> **Consignes à suivre**:
D'après le texte sur la procédure de législation en commission, qui dispose d'un droit de veto sur cette procédure ?

> **Texte source**:
────────

M. Philippe Bas , rapporteur . - Le Président de la République a souhaité que la loi soit davantage adoptée en commission. Il devait savoir que le Sénat avait pris les devants puisqu'après son élection à la présidence du Sénat en 2014, M. Gérard Larcher avait mis en place un groupe de réflexion, dont les rapporteurs étaient MM. Alain Richard et Roger Karoutchi, à l'issue duquel la procédure d'examen en commission a été expérimentée à partir de 2015, avant de devenir caduque au dernier renouvellement du Sénat. C'est pour conforter l'avance du Sénat dans la modernisation du travail législatif que le président Larcher propose cette résolution, nécessaire pour pérenniser la procédure d'examen en commission, renommée procédure de législation en commission.

La procédure de législation en commission permet à la conférence des présidents de décider que le droit d'amendement sur un projet de loi ou une proposition de loi ou de résolution s'exercera uniquement au sein de la commission saisie au fond, celle-ci pouvant accueillir les sénateurs qui n'en sont pas membres, ses travaux étant rendus publics comme en séance publique. Les amendements adoptés par la commission saisie au fond permettront l'établissement d'un texte qui ne sera pas examiné article par article en séance, mais fera l'objet d'une présentation courte et d'explications de vote des groupes, le vote portant sur l'ensemble du texte uniquement, sans droit d'amender. Pour que cette procédure reste l'exception et non la règle, des garde-fous ont été établis. Ainsi, chaque président de groupe disposera d'un droit de veto, qui pourra être opposé initialement lors de la réunion de la conférence des présidents, mais également après l'adoption du texte de la commission selon la nouvelle procédure, si l'un des présidents de groupe souhaite le retour à la procédure normale pour la suite des travaux.

Si les travaux de la commission sont ouverts aux sénateurs qui n'en sont pas membres, je précise que ceux-ci ne votent pas. La décision reste à la commission. Ils peuvent néanmoins défendre leurs amendements et participer aux débats.

Si la proposition de résolution est adoptée, cette procédure deviendra permanente.

Je précise qu'une innovation est introduite, qui permet de n'appliquer la nouvelle procédure qu'à une partie seulement d'un texte, sur décision de la conférence des présidents. Quant à la séance, seuls des amendements de coordination ou tendant à assurer le respect de la Constitution ou la correction d'une erreur matérielle pourraient être présentés, si nécessaire.

────────

(Éléments issus d'une source de données)
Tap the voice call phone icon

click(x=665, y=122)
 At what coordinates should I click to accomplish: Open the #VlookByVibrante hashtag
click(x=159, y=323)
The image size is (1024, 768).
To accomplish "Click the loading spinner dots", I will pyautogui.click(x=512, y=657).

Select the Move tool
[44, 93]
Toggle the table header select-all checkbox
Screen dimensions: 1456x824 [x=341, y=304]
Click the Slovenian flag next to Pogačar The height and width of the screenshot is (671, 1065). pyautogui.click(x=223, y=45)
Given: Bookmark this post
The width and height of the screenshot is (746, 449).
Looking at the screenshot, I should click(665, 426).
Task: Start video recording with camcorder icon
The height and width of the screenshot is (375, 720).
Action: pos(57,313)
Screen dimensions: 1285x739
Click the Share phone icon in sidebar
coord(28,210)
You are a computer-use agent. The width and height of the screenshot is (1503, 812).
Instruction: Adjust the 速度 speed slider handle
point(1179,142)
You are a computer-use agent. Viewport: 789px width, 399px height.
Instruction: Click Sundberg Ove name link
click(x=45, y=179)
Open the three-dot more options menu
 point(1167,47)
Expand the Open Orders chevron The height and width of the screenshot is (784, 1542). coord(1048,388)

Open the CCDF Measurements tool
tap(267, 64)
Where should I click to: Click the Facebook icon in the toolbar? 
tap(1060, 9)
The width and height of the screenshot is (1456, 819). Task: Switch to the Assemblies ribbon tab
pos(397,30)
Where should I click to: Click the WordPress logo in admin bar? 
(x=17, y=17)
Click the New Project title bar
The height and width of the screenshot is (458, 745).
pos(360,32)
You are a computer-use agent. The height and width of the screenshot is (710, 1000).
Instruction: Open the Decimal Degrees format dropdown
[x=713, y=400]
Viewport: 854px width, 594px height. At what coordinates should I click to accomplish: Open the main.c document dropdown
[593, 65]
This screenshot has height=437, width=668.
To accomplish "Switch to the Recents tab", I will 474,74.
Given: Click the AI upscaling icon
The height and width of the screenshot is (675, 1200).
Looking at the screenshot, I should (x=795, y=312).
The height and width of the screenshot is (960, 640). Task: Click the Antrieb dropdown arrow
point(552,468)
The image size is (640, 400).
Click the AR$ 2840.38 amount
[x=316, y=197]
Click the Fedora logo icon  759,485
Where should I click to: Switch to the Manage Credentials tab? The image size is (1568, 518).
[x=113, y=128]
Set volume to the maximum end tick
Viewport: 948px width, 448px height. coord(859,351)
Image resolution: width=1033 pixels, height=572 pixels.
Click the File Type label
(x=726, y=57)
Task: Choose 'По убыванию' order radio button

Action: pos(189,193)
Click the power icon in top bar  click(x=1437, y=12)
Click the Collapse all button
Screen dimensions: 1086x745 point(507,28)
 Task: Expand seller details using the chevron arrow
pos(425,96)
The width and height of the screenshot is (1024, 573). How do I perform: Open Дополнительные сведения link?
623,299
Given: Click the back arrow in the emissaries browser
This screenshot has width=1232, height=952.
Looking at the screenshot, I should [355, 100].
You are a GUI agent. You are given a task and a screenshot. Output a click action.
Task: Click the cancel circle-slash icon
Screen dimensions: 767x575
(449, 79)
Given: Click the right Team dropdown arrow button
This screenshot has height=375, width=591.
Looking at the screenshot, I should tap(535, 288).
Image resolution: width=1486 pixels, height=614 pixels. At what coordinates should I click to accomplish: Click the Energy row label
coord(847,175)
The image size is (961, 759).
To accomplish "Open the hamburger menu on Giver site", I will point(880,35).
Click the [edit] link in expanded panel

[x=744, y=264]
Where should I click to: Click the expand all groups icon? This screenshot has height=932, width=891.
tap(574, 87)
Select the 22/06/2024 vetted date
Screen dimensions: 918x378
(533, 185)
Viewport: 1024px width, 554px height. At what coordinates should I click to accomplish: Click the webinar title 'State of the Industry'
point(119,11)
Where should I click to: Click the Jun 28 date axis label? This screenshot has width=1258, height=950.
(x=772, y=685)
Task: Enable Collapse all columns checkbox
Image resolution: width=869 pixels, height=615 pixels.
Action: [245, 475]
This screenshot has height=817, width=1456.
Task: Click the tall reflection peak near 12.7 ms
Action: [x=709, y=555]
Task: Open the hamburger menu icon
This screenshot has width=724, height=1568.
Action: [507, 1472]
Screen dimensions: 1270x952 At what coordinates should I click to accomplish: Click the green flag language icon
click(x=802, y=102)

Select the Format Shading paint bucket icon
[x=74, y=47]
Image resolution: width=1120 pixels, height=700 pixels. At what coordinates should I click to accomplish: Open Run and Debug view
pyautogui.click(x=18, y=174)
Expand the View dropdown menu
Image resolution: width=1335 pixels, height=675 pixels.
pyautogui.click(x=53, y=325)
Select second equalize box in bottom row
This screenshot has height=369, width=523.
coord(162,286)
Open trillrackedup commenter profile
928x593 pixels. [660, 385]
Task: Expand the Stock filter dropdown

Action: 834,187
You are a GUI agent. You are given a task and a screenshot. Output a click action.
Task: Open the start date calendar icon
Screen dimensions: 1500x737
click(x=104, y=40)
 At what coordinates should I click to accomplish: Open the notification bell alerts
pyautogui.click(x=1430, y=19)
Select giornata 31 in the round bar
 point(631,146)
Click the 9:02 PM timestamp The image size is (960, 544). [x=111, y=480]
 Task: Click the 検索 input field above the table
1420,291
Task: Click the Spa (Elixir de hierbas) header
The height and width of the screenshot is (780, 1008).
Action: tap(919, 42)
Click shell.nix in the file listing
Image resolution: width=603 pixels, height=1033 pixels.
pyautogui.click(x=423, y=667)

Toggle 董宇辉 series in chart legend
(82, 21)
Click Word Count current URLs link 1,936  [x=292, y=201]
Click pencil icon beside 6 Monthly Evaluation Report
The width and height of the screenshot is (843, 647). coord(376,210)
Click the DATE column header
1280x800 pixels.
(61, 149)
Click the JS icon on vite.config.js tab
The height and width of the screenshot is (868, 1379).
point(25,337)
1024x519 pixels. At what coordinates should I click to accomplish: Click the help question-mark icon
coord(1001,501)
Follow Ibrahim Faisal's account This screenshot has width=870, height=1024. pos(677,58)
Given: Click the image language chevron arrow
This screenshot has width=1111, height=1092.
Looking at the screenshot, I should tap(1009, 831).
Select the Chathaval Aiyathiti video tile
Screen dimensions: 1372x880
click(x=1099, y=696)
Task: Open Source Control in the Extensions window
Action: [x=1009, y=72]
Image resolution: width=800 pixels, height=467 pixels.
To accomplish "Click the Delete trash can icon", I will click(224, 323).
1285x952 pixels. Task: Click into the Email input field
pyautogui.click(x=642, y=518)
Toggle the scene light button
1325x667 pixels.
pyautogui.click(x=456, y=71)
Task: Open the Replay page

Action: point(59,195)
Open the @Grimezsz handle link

────────

> **Réponse attendue**:
Chaque président de groupe dispose d'un droit de veto.